* WORK INSTRUCTIONS *
- a) Answer these from the antenna calibration patent page:
(i) On what date was it filed?
(ii) Where is the optical calibrator embedded?
(iii) What does the VOADGA generate?
- b) Render the rows from the line holding "Where should I click to: Click the reload" through the line holding "pyautogui.click(x=838, y=590)", inclusive, as a numbered list, leaving out blank lines.

US7671799B1ExpiredUtility

Antenna calibration method and system

Assignee: US NAVYPriority: Mar 15, 2005Filed: Jun 25, 2008Granted: Mar 2, 2010
Est. expiryMar 15, 2025(expired)· nominal 20-yr term from priority
H01Q 3/267H01Q 1/405H01Q 15/0053H01Q 3/2676H01Q 21/061H01Q 9/26H01Q 7/00
91
PatentIndex Score
28
Cited by
12
References
18
Claims

Abstract

A phased array antenna system includes an RF front end, a radome, and an optical calibrator embedded in the radome for enabling in-situ calibration of the RF front end. The optical calibrator employs an optical timing signal generator (OTSG), a Variable Optical Amplitude and Delay Generator array (VOADGA) for receiving the modulated optical output signal and generating a plurality of VOADGA timing signals, and an optical timing signal distributor (OTSD). The in-situ optical calibrator allows for reduced calibration time and makes it feasible to perform calibration whenever necessary.

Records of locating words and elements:
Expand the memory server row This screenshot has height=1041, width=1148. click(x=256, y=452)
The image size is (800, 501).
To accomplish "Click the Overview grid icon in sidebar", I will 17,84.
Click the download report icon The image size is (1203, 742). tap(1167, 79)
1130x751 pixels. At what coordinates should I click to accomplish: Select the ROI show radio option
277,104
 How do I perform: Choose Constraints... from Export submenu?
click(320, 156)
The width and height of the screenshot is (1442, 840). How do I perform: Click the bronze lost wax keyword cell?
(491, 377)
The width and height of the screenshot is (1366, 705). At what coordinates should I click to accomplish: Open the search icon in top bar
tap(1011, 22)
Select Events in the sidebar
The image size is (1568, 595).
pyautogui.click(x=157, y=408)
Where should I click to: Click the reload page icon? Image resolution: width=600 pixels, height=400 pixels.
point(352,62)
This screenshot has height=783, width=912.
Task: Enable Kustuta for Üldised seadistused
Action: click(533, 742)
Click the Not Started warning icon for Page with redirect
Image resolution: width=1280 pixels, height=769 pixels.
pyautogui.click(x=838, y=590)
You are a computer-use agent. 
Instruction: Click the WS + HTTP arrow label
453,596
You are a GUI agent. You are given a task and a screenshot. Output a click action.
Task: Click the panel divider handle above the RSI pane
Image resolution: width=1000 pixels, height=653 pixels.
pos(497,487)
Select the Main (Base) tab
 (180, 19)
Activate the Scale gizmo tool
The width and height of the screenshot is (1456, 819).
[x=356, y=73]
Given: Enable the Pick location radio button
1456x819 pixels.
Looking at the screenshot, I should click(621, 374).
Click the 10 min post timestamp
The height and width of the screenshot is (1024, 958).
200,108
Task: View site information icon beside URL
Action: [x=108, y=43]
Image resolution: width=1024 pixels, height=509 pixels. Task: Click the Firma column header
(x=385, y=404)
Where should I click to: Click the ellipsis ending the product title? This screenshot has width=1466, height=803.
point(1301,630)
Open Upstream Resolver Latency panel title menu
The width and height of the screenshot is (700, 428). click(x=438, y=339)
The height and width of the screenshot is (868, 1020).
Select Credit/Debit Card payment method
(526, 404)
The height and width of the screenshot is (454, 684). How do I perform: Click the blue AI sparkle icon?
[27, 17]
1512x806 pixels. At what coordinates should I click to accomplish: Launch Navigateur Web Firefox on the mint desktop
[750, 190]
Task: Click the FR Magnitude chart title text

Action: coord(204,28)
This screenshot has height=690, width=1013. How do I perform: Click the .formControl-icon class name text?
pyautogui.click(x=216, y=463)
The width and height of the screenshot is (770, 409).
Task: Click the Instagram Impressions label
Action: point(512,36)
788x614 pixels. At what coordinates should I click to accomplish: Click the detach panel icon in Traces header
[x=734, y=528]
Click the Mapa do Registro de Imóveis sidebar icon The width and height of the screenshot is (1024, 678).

* RESULTS OF THE TASKS *
- a)
(i) Jun 25, 2008
(ii) In the radome
(iii) A plurality of VOADGA timing signals

- b)
1. Where should I click to: Click the reload page icon? Image resolution: width=600 pixels, height=400 pixels.
2. point(352,62)
3. This screenshot has height=783, width=912.
4. Task: Enable Kustuta for Üldised seadistused
5. Action: click(533, 742)
6. Click the Not Started warning icon for Page with redirect
7. Image resolution: width=1280 pixels, height=769 pixels.
8. pyautogui.click(x=838, y=590)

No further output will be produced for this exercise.